I have anonymous users becoming members of a user group for no apparent reason when they should just be anonymous users. Flushing caches etc doesn't seem to affect it. Happens even when I use a browser I installed 10 minutes before, that's never been anywhere near the site. It's a problem because I'm displaying different content to members.

reports "User ID 0 ((anonymous))"

Bob Ray's neat CheckUserGroups snippet (http://forums.modx.com/?action=thread&thread=65101&i=1) reports "GROUPS: MyGroup" (where MyGroup is the name of one of my user groups.

The Access Controls page in the manager reports MyGroup has five users, none of whom is (anonymous).

This seems to defy the laws of MODX. Anyone like to point out where I've screwed up?

David, are you seeing those users as members of the groups when you look at them in Manage Users? It may be that my snippet is misreporting.


---------------------------------------------------------------------------------------------------------------
PLEASE, PLEASE specify the version of MODX you are using . . . PLEASE!
MODx info for everyone: http://bobsguides.com/modx.html

Bob, the five MyGroup users do appear as members of MyGroup in "Manage Users -> Access Permissions".
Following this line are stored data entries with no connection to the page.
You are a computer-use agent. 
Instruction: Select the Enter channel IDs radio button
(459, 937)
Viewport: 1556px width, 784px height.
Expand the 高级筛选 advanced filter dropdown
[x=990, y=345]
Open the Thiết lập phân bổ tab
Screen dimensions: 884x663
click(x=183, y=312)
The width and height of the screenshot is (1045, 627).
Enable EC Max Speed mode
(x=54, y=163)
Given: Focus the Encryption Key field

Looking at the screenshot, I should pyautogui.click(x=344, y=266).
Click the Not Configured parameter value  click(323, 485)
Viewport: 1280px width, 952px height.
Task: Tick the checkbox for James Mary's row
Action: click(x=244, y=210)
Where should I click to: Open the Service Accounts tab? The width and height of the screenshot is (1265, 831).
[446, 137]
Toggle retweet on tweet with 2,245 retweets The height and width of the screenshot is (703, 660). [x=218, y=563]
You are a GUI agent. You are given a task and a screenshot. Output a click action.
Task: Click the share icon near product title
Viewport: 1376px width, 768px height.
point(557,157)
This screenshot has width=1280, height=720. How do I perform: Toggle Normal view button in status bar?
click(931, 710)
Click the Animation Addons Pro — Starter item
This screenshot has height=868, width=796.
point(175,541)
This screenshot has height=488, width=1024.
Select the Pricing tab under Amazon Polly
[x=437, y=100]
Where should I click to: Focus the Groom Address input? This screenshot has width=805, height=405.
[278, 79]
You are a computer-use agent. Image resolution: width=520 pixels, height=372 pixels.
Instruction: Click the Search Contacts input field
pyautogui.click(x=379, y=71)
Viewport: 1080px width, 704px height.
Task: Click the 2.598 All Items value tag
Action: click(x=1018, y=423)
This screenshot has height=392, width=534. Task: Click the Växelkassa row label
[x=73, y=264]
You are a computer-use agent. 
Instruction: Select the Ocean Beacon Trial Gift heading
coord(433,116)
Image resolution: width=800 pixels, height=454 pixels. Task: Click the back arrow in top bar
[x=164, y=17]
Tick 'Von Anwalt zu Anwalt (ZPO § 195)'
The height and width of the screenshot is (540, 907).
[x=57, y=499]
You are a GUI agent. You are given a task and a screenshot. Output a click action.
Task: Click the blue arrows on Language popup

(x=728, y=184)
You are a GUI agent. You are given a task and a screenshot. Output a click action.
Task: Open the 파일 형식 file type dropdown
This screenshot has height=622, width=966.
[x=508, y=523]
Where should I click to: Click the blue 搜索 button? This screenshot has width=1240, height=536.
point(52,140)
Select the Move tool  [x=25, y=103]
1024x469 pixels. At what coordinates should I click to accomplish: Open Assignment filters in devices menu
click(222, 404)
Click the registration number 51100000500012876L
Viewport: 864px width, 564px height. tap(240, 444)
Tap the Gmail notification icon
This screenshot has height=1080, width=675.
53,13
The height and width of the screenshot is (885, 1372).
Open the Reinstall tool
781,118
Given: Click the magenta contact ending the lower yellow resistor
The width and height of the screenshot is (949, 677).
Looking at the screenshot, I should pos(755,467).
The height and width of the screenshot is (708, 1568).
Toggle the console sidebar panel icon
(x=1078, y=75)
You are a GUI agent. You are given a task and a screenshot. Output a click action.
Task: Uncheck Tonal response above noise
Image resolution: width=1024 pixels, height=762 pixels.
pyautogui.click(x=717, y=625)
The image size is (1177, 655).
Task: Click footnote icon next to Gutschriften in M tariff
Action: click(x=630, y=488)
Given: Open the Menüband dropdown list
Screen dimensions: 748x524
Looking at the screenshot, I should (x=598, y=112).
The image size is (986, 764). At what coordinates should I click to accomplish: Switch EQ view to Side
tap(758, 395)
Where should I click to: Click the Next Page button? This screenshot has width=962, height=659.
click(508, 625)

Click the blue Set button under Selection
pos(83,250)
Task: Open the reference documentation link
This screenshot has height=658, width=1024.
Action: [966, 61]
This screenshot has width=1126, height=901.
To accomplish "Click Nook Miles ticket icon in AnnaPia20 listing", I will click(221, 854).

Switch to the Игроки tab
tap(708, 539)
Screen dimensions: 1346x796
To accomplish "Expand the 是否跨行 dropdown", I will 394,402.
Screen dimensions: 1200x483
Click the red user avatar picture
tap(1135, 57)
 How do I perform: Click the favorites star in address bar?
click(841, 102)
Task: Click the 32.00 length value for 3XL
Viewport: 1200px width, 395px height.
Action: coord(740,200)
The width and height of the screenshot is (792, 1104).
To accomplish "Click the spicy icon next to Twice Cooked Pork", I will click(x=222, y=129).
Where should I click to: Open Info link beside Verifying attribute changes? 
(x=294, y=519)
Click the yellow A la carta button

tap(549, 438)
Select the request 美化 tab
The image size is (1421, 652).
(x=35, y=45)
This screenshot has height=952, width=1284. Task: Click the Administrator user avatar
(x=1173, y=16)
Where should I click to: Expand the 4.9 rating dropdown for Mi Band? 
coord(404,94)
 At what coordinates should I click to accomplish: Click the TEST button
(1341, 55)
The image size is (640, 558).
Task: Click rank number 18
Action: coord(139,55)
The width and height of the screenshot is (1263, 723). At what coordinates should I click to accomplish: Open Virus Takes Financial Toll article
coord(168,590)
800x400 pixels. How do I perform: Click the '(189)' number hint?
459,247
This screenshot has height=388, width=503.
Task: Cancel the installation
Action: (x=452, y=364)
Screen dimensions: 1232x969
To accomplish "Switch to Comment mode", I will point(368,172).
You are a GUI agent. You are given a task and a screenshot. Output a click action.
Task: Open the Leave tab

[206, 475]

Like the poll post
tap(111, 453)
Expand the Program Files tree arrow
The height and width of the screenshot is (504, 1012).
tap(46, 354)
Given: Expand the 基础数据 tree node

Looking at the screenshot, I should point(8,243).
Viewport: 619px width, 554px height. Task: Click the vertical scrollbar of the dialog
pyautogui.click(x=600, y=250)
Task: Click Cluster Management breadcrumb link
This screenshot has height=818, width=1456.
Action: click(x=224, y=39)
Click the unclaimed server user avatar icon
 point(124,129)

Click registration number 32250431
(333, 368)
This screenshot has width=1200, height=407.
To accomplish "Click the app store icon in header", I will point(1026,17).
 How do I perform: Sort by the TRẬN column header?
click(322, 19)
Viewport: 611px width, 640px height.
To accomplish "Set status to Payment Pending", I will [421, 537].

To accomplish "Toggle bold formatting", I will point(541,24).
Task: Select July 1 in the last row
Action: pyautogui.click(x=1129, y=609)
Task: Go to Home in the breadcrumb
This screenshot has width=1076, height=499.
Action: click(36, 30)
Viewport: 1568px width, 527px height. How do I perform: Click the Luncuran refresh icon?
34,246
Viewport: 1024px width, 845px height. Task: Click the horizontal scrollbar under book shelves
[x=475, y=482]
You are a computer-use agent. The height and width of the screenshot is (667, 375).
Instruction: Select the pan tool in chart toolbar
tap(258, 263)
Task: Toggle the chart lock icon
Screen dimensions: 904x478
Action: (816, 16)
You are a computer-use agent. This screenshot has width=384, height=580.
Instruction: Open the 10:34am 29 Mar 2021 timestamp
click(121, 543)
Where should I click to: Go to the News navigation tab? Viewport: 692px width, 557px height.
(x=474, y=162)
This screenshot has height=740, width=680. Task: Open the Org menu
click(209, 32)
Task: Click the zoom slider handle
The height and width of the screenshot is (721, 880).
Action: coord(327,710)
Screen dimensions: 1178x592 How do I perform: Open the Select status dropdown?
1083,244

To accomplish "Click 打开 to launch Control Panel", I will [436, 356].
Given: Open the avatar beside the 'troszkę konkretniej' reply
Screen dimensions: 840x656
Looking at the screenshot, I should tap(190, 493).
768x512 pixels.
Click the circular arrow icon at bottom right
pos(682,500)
I should have added this earlier but the (anonymous) user does not appears under "Security -> Manage Users" or in any of the groups listed under "Security -> Access Controls -> User Groups".

Your CheckUserGroups snippet accurately reports the status of logged-on users. It also reports anonymous users as belonging to "MyGroup".

If CheckUserGroups has a bug, so does your ShowSubscribeLinkHere snippet at http://forums.modx.com/thread/?thread=66446&i=1&page=1. That's where I first saw the odd behaviour.

[MODX Revolution 2.2.0-pl2 (traditional)] [ed. note: shorewalker last edited this post 12 years, 3 months ago.]

Could there possibly be any snippets or plugins running on the site that have a call to $modx->joinGroup()? Have you drag-and-dropped any users into user groups?

I can't think of any way what you're seeing could happen spontaneously.


---------------------------------------------------------------------------------------------------------------
PLEASE, PLEASE specify the version of MODX you are using . . . PLEASE!
MODx info for everyone: http://bobsguides.com/modx.html

Make sure you are using a separate browser session or if you are logged into the manager, your "anonymous" user in the web Context will inherit the policies and groups of the user logged into the mgr Context. This is how things like view_unpublished or allowing mgr users to view the site when site_status is Off work in MODX.

opengeek, as mentioned, I have not only used a separate browser session but different browsers (my normal practice to keep the manager and web contexts away from each other - Chrome for editing, Safari for viewing, Opera for a double-check using test logins) and eventually a newly-installed browser (Dolphin HD on an iPad). Same result everywhere: the (anonymous) user is in a group.

Bob, I could imagine dragging and dropping users accidentally into a group, but I can't even find a way to drag-and-drop the (anonymous) user.

$modx->joinGroup() isn't called on the first page of the site, and this problem pops up immediately when a browser hits the site.

My Plan B at this stage is to add the (anonymous) user to a named user group. Bob, I think you've set out how to do this in previous postings, so I'll be off to find those soon.

I would still love to know what's going on here though. Otherwise this is going to haunt me.

There is no anonymous user, that is simply what an unauthenticated user becomes automatically. There is an anonymous user group however, which applies to all anonymous users (or users that are authenticated and don't have permission through any other user group they are a member of).

It sounds to me like you are caching the output of user-dependent values. If so, the first user to access the page and generate the cache would cache their information into the page. You need to make sure anything that changes based on the user that is accessing it is not cacheable.